This week, I was confronted with a quote during an Instagram death scroll that made me take a second look. As someone who struggles with self-doubt from time to…always…I follow a lot of people who provide such uplifting media because I need it. But that means I often scroll right by. This time, I didn’t. I paused. Reread. And then thought, “wait, I think that’s missing something.”
Yes, I had the bravado to think I could disagree with one of the biggest names in the self-help world. Let me tell you why…
Here’s my submission for the anthem of self-help for the last decade:
\”You kind of suck. You must get better. If you run a marathon, do a 50k. If you wrote an article, get to work on the book. If you’ve ever dealt with anxiety, depression, fear, anger, or any emotion for that matter, just stop. Get better. Better. Better. Better.\”
Now, I am a fan of the self-help world. Psychologists and counselors who are willing to share their work through a $14.95 book give access to many who can’t put up $100 every week. But somewhere along the line, some things went awry as less than qualified people began to pedal less than thoughtful ideas and shamed millions along the way.
Mark Manson, himself a self-helper and author of The Subtle Art of Not Giving a F*ck, pointed out some issues with the industry that are worth summarizing before I go to my own:
- Self-help reinforces perceptions of shame and inferiority when people consume it with an attitude of, “look at all the things I’m not doing to be better than I could be. I’m more awful than I thought.”
- Self-help is a well-hidden avoidance tactic for people to say they are working on themselves while not actually doing anything about it. Reading a book is the start, not the finish.
- Self-help is built on unrealistic expectations of getting better in every aspect of your life in the matter of an hour seminar or a couple of hundred pages.
- Science can be in short supply. Most authors and leaders in the space do very little research on their work. That can be ok, but it should be something to be wary of.
- Self-help means help yourself, yet most treat it as getting help from a guru or author. Only you can really create change in your life, so the ideas of others are just that, ideas, not perfect and universal solutions.
If these issues are true why do I, and millions of others, buy so much self-help stuff? There are a lot of reasons but a hopeful one is simple.
Many people truly want to improve their lives but get stuck in how to do it.
It’s encouraging to see how many people are trying to get “better”. What I can’t stand is the blind way we talk about what “better” is. Is it happiness? Discipline? Motivation? Or is it something deeper like faith, friendship, love, or hope? It could just be as simple as having more stuff – money, cars, houses, and everything else you don’t need but you hope impresses other people. Maybe it’s all of it? The quips and quotes of self-help fail to reconcile why we need help in the first place.
Such ambiguity begs the question of whether self-help is actually helpful or not. I think it is but we need to be more careful and discerning in certain situations.
A Case Study In Mattering
As a case study, let’s return to where I started. That quote I saw this week that gave me pause was from Tom Bilyeu (who I truly do appreciate as a thinker and leader). He said, “It doesn’t matter who you are today. The only thing that matters is who you want to become and the price you’re willing to pay to get there.” I get it, the idea that you can leave your past behind no matter how rough it is and become something new is cool. However, I also think it needs context.

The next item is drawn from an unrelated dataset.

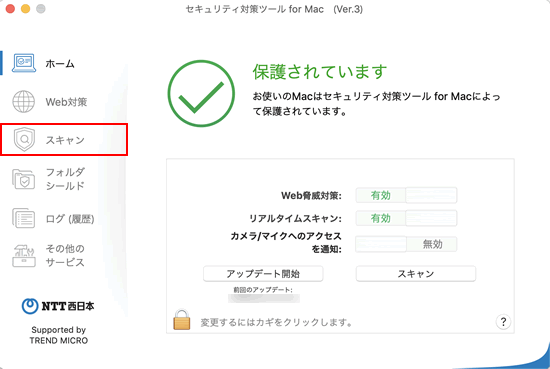The width and height of the screenshot is (550, 369).
Task: Click the Web対策 globe icon
Action: click(x=24, y=102)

I don’t think Bilyeu is wrong. His work is incredible, and his pedigree speaks for itself. I also know this message permeates self-help everywhere. AND I wonder if it’s oversimplified. Boiled down for Instagram but missing the nuance that life always has.

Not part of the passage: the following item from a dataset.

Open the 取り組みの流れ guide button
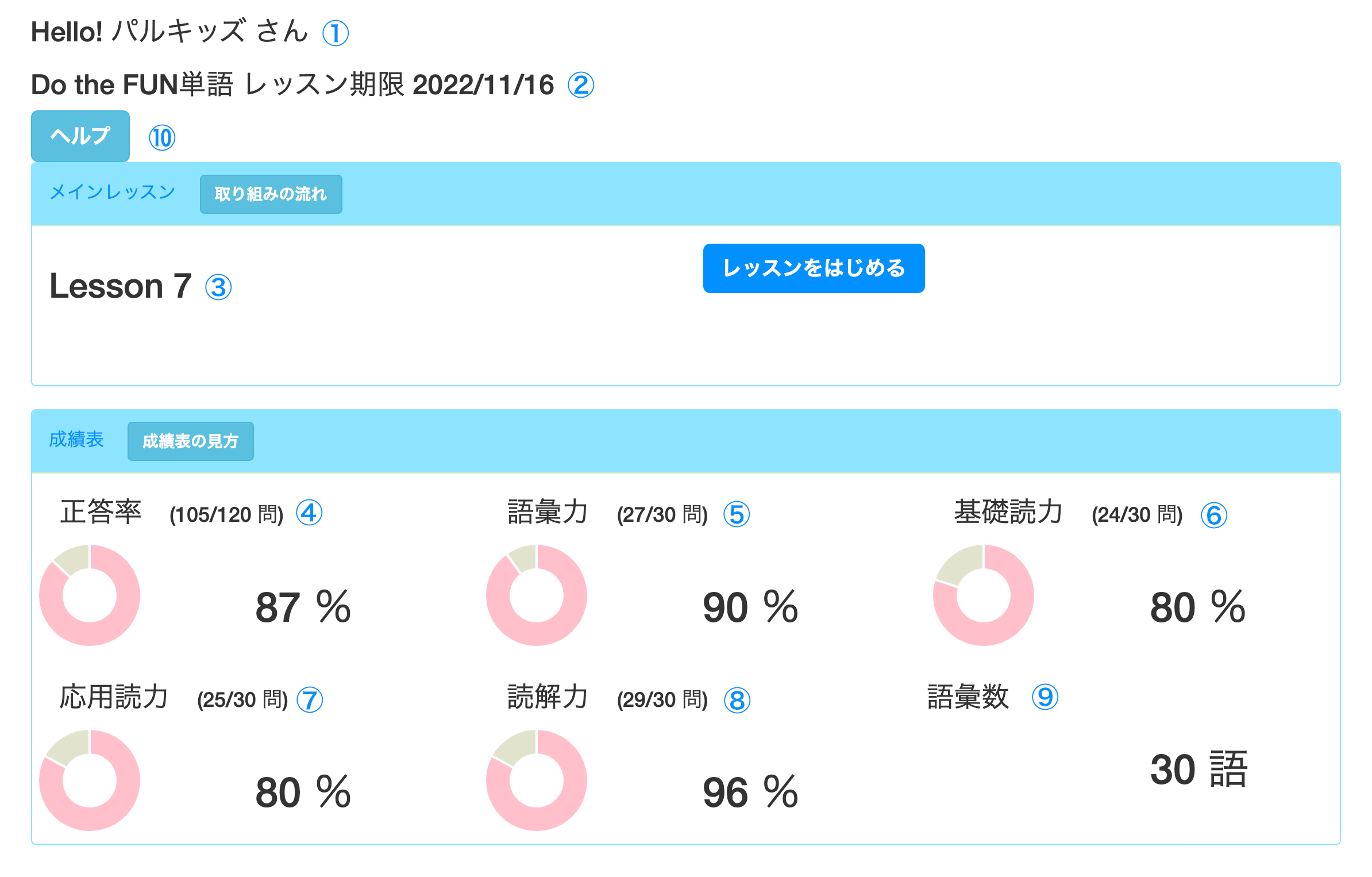 [x=271, y=194]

To truly engage in self-help, it absolutely does matter who you are today.
Who you are today is the only place to start becoming who you want to be tomorrow. Like a river that starts as a stream, the current version of you has awesome things to offer the version of you that you are building. The idea that you would try to forget or somehow extinguish who you are for something else, doesn’t work.
It seems that a more nuanced way to approach the idea is to recognize that who you are today does not determine who will be tomorrow. It is not the cause-and-effect life you were taught as a kid – go to a good school and get a good job; get your act together and find a partner; go to jail once and you’re screwed forever.

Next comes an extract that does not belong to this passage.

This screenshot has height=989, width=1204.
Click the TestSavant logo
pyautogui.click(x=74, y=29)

Who you are today though does matter for your future. If you have struggled, hit rock bottom, and want to climb out, you can’t forget about the bottom. The lessons you learned there should go with you. Your background and mistakes that put you there aren’t to be ignored; they are to be incorporated.
Brene Brown may have said it best. “When we deny our stories, they define us. When we own our stories, we get to write a brave new ending.”[i] It takes incredible courage to examine our collective and individual stories. The easier route is to try and deny the past to act as if it doesn’t matter, but as Brown points out, then the past defines you.
I think Bilyeu is on to something that Brown might echo. The past does not HAVE to define your story but it’s not as simple as ignoring it. If you are willing to step into and own your past, only then can you build your future.
So, it’s not that who you are today doesn’t matter, it’s that who you are today needs ownership.
You matter, right here, right now. You might not be exactly where you want to be. You might want to get better. But if you don’t reconcile the story of who you are today, and clearly identify what “better” means, you aren’t going anywhere.
Weekend Challenge
Get better. See you next time. Kidding, kidding…
This weekend, I hope you can start to own your story, take account of your past, and realize how much you of today matters. One of my favorite questions about who we are today to address in a written or recorded journal is:
“What values have my actions exemplified?”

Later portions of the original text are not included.